Comparing query sets
This is an experimental feature and is not recommended for use in a production environment. For updates on the progress of the feature or if you want to leave feedback, see the associated GitHub issue.
To compare the results of two different search configurations, you can run a pairwise experiment. To achieve this, you need two search configurations and a query set to use for the search configuration.
For more information about creating a query set, see Query Sets.
For more information about creating search configurations, see Search Configurations.
Creating a pairwise experiment
An experiment is used to compare the metrics between two different search configurations. An experiment shows you the top N results for every query based on the specified search configurations. In the dashboard, you can view the returned documents from any of the queries in the query set and determine which search configuration returns more relevant results.
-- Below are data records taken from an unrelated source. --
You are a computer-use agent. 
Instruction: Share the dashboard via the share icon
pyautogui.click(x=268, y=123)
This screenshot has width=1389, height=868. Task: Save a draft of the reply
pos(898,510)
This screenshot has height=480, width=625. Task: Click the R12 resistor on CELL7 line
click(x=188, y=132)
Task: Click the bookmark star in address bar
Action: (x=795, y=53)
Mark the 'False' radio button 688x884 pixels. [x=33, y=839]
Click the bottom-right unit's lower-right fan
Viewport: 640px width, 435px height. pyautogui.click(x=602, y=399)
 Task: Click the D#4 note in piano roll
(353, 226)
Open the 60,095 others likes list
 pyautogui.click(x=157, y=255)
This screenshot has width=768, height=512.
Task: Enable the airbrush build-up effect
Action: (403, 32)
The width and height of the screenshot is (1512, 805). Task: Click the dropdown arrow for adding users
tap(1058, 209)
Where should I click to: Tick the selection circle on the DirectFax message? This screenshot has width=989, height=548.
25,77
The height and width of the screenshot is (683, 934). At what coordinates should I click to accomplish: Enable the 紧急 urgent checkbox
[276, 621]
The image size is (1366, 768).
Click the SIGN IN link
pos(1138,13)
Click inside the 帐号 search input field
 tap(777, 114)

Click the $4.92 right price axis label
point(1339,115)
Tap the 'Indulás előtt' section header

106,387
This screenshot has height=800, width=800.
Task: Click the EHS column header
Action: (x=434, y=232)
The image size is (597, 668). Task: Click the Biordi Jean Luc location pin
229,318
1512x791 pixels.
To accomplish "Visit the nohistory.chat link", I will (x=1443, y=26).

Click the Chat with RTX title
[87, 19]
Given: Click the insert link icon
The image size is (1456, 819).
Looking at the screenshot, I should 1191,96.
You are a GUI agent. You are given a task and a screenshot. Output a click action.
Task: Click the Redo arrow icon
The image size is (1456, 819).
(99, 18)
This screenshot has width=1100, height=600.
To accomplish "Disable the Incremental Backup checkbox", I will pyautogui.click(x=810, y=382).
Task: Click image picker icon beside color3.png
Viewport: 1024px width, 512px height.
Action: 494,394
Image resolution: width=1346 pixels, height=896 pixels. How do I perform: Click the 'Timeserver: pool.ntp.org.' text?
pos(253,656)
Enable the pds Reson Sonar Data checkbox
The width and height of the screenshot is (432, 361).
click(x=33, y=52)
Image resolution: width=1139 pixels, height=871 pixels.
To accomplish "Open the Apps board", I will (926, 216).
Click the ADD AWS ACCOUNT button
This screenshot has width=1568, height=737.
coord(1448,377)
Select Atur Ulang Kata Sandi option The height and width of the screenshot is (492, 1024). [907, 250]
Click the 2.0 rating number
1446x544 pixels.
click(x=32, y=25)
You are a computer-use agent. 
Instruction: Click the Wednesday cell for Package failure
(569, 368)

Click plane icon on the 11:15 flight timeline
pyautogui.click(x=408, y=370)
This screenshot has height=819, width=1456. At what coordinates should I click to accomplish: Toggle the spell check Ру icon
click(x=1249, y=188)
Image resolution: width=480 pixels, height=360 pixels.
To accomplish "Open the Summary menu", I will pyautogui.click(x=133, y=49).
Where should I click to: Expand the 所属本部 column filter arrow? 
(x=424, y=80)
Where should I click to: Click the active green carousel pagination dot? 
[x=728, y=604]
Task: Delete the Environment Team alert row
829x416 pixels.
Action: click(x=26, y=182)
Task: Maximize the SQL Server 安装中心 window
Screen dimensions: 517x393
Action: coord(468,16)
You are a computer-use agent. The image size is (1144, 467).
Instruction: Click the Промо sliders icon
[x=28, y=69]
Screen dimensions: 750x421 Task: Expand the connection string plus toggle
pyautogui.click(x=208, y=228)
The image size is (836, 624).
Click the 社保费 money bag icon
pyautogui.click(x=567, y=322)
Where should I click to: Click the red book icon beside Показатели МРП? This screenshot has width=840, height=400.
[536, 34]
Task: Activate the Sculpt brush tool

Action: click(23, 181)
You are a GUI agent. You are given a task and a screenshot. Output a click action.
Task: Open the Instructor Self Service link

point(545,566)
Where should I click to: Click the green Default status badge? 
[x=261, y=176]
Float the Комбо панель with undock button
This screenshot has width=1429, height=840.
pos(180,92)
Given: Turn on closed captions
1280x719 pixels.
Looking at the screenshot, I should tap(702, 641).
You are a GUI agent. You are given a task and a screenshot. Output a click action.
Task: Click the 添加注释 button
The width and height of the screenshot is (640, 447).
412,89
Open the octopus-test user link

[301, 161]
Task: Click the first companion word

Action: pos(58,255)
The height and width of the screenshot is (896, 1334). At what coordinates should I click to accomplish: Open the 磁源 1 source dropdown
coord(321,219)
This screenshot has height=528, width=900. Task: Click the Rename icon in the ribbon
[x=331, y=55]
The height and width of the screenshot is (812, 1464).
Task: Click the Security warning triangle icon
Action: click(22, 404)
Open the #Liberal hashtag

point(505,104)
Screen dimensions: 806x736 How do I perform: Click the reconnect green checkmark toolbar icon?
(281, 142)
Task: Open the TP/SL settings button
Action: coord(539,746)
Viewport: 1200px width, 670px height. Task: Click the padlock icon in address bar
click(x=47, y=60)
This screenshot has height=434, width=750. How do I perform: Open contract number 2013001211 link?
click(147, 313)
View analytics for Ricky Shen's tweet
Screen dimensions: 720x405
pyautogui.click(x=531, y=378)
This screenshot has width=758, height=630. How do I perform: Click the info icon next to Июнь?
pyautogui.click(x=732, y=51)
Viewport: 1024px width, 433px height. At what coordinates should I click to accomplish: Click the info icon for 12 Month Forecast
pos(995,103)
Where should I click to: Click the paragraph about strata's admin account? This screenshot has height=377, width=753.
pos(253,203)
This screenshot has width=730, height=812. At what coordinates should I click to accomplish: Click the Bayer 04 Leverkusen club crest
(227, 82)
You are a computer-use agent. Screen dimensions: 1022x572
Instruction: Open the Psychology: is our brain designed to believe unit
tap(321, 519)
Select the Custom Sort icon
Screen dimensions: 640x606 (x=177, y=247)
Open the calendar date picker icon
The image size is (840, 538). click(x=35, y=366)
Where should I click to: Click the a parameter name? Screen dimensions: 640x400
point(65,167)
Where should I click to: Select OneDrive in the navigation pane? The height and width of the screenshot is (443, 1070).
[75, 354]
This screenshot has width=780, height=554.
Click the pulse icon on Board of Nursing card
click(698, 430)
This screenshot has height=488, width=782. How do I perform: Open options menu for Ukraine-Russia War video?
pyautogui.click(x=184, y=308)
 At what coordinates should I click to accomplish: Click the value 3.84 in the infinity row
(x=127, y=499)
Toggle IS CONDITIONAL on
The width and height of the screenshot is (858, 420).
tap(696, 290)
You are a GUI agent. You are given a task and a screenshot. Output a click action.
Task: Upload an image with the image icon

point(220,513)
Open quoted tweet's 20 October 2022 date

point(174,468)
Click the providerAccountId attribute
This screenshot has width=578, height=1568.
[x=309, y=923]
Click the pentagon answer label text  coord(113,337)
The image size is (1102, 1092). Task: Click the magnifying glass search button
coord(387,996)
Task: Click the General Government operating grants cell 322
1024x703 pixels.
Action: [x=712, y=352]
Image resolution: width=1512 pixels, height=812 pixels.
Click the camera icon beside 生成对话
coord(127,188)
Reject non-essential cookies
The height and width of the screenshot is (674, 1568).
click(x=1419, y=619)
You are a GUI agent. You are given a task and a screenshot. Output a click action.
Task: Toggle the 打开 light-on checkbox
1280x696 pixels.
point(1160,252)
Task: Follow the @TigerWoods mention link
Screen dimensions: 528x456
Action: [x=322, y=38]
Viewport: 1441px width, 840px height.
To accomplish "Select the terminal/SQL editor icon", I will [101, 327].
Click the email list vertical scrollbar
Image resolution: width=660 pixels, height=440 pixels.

Additionally, you can measure the similarity between the two returned search result lists using the provided similarity metrics.
Example
To create a pairwise comparison experiment for the specified query set and search configurations, send the following request:
PUT _plugins/_search_relevance/experiments
{
"querySetId": "8368a359-146b-4690-b756-40591b2fcddb",
"searchConfigurationList": ["a5acc9f3-6ad7-43f4-9651-fe118c499bc6", "26c7255c-c36e-42fb-b5b2-633dbf8e53b6"],
"size": 10,
"type": "PAIRWISE_COMPARISON"
}
Request body fields
The following table lists the available input parameters.
Field | Data type | Description |
---|---|---|
querySetId | String | The query set ID. |
searchConfigurationList | List | A list of search configuration IDs to use for comparison. |
size | Integer | The number of documents to return in the results. |
type | String | Defines the type of experiment to run. Valid values are PAIRWISE_COMPARISON , HYBRID_OPTIMIZER , or POINTWISE_EVALUATION . Depending on the experiment type, you must provide different body fields in the request. PAIRWISE_COMPARISON is for comparing two search configurations against a query set and is used here. HYBRID_OPTIMIZER is for combining results and is used here. POINTWISE_EVALUATION is for evaluating a search configuration against judgments and is used here. |
The response contains the experiment ID of the created experiment:
{
"experiment_id": "cbd2c209-96d1-4012-aa73-e524b7a1b11a",
"experiment_result": "CREATED"
}
Interpreting the experiment results
To interpret the experiment results, use the following operations.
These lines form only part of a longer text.